• [EXTRAIT À LIRE]:
____

Remplie de ta gloire est toute la terre

 

Le Temple de Jérusalem était le siège de la présence manifeste de son créateur dans le monde matériel selon la tradition juive.

 

Un principe fondamental de notre foi héritée du judaïsme est que "La terre entière est remplie de Sa présence " -Isaïe 6, 3- et "Il n’existe pas un endroit vide de Lui " -Tikounei Zohar 57-. Nous chantons à l'office divin: "Saint, Saint, Saint, le Seigneur Dieu des Armées célestes, le ciel et la terre sont remplis de ta gloire et de ta splendeur. Tu es Saint, trônant parmi les saints, tu es Saint dans les cieux, résidence de ta majesté; tu es Saint sur la terre, œuvre de ta toute-puissance; tu es Saint à jamais dans tous les siècles et dans l'éternité; remplie de ta gloire est toute la terre. Bénie est la gloire du Seigneur en son sanctuaire".

 

Mais la présence et l’engagement du Seigneur dans sa création sont masqués par les mécanismes, fruits de la chute d'Adam, en apparence indépendants et arbitraires de la nature et de l’histoire.

Le Temple constituait une ouverture dans le voile, une fenêtre à travers laquelle Dieu projetait sa lumière dans le monde. Là, Dieu se montrait à l’homme et l’homme se présentait devant Dieu. Jésus nous a montré que son corps est le véritable temple.

 

Pendant le temps pascal, nous lisons le livre de l'apocalypse, et  notre âme contemple, cachée derrière l'effroi des temps de l'antéchrist, une vision d’un monde en paix avec lui-même et avec son Créateur, un monde dont la lumière est celle des énergies divines. C’est une vision du trône de Dieu et de l'Agneau dans les cieux. C’est également une vision qui porte une promesse: la vision de la Jérusalem céleste prête à descendre sur terre, une vision qui nous inspire et nous engage à nous convertir, nous tourner vers Dieu, et ainsi hâter le jour où cette vision spirituelle deviendra une réalité concrète.

Il s'agit d'une nouvelle création, non pas par disparition du cosmos mais par sa transfiguration.

À travers ces visions répétées, vivre avec la présence divine devient de plus en plus une seconde nature pour nous, nous élevant progressivement au niveau d’être dignes de vivre notre vie quotidienne par le Christ, en Christ, dans l'Esprit Saint. Dans l'attente, Dieu choisit de révéler sa présence en nous et dans notre monde dans une demeure, l'Eglise sainte qui appelle à la bénédiction, la transfiguration du cosmos par les sacrements, mystères de l'Esprit qui nous sont distribués à partir d'objets concrets de notre monde: eau, pain, vin, huile, ornements et architecture sacrés. 

Chaque nouvelle année liturgique avec nos prières d'action de grâces pour la création, http://coptica.free.fr/dimanche_de_la_creation_1151.htm nous recevons une vision de notre monde comme résidence divine, un lieu où toutes les créatures de Dieu jouiront de sa présence.

Mais c’est aussi la vision du vêtement  sacré du baptême, le discernement d’une relation personnelle avec Dieu parfaitement adaptée à notre hypostase unique, que nous connaîtrons tous et chacun, quand Dieu sera tout en tous.

____

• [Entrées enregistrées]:

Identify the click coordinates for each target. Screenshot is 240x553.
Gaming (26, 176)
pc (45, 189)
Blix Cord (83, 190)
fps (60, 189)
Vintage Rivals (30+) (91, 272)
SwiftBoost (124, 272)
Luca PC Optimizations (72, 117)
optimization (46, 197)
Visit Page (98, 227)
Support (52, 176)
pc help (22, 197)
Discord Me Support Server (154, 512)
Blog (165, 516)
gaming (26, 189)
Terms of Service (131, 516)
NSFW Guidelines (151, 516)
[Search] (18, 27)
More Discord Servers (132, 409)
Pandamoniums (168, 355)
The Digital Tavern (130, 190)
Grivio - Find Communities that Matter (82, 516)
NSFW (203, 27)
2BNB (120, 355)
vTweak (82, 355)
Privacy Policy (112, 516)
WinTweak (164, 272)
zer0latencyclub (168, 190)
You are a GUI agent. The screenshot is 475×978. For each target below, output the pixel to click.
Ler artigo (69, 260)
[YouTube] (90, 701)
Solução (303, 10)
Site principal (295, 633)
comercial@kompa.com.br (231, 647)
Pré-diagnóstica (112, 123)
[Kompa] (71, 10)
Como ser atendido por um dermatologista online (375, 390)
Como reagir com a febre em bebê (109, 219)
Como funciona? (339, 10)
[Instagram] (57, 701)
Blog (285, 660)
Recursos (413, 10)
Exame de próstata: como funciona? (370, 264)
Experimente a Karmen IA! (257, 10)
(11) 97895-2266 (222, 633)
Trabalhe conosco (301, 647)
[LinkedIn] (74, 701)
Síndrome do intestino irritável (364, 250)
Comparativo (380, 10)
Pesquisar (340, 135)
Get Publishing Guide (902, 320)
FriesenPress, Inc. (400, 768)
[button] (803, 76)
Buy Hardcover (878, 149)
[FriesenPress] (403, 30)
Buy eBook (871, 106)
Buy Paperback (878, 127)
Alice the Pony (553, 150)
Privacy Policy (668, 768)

____

• [TRAVAIL DEMANDÉ]:
• A. Recopiez le passage de l'extrait compris entre « Un principe fondamental » et « et de l’histoire. », ces deux bornes incluses.
• B. Dans la liste, reprenez uniquement les lignes allant de celle qui contient « Blix Cord (83, 190) » jusqu'à la fin, bornes incluses et demandes comprises. Multipliez chaque coordonnée des réponses par 1,1, puis arrondissez-la à l'entier, les demis vers le haut.

• [RÉPONSES PAR CONSIGNE]:
• A.
Un principe fondamental de notre foi héritée du judaïsme est que "La terre entière est remplie de Sa présence " -Isaïe 6, 3- et "Il n’existe pas un endroit vide de Lui " -Tikounei Zohar 57-. Nous chantons à l'office divin: "Saint, Saint, Saint, le Seigneur Dieu des Armées célestes, le ciel et la terre sont remplis de ta gloire et de ta splendeur. Tu es Saint, trônant parmi les saints, tu es Saint dans les cieux, résidence de ta majesté; tu es Saint sur la terre, œuvre de ta toute-puissance; tu es Saint à jamais dans tous les siècles et dans l'éternité; remplie de ta gloire est toute la terre. Bénie est la gloire du Seigneur en son sanctuaire".

 

Mais la présence et l’engagement du Seigneur dans sa création sont masqués par les mécanismes, fruits de la chute d'Adam, en apparence indépendants et arbitraires de la nature et de l’histoire.

• B.
Blix Cord (91, 209)
fps (66, 208)
Vintage Rivals (30+) (100, 299)
SwiftBoost (136, 299)
Luca PC Optimizations (79, 129)
optimization (51, 217)
Visit Page (108, 250)
Support (57, 194)
pc help (24, 217)
Discord Me Support Server (169, 563)
Blog (182, 568)
gaming (29, 208)
Terms of Service (144, 568)
NSFW Guidelines (166, 568)
[Search] (20, 30)
More Discord Servers (145, 450)
Pandamoniums (185, 391)
The Digital Tavern (143, 209)
Grivio - Find Communities that Matter (90, 568)
NSFW (223, 30)
2BNB (132, 391)
vTweak (90, 391)
Privacy Policy (123, 568)
WinTweak (180, 299)
zer0latencyclub (185, 209)
You are a GUI agent. The screenshot is 475×978. For each target below, output the pixel to click.
Ler artigo (76, 286)
[YouTube] (99, 771)
Solução (333, 11)
Site principal (325, 696)
comercial@kompa.com.br (254, 712)
Pré-diagnóstica (123, 135)
[Kompa] (78, 11)
Como ser atendido por um dermatologista online (413, 429)
Como reagir com a febre em bebê (120, 241)
Como funciona? (373, 11)
[Instagram] (63, 771)
Blog (314, 726)
Recursos (454, 11)
Exame de próstata: como funciona? (407, 290)
Experimente a Karmen IA! (283, 11)
(11) 97895-2266 (244, 696)
Trabalhe conosco (331, 712)
[LinkedIn] (81, 771)
Síndrome do intestino irritável (400, 275)
Comparativo (418, 11)
Pesquisar (374, 149)
Get Publishing Guide (992, 352)
FriesenPress, Inc. (440, 845)
[button] (883, 84)
Buy Hardcover (966, 164)
[FriesenPress] (443, 33)
Buy eBook (958, 117)
Buy Paperback (966, 140)
Alice the Pony (608, 165)
Privacy Policy (735, 845)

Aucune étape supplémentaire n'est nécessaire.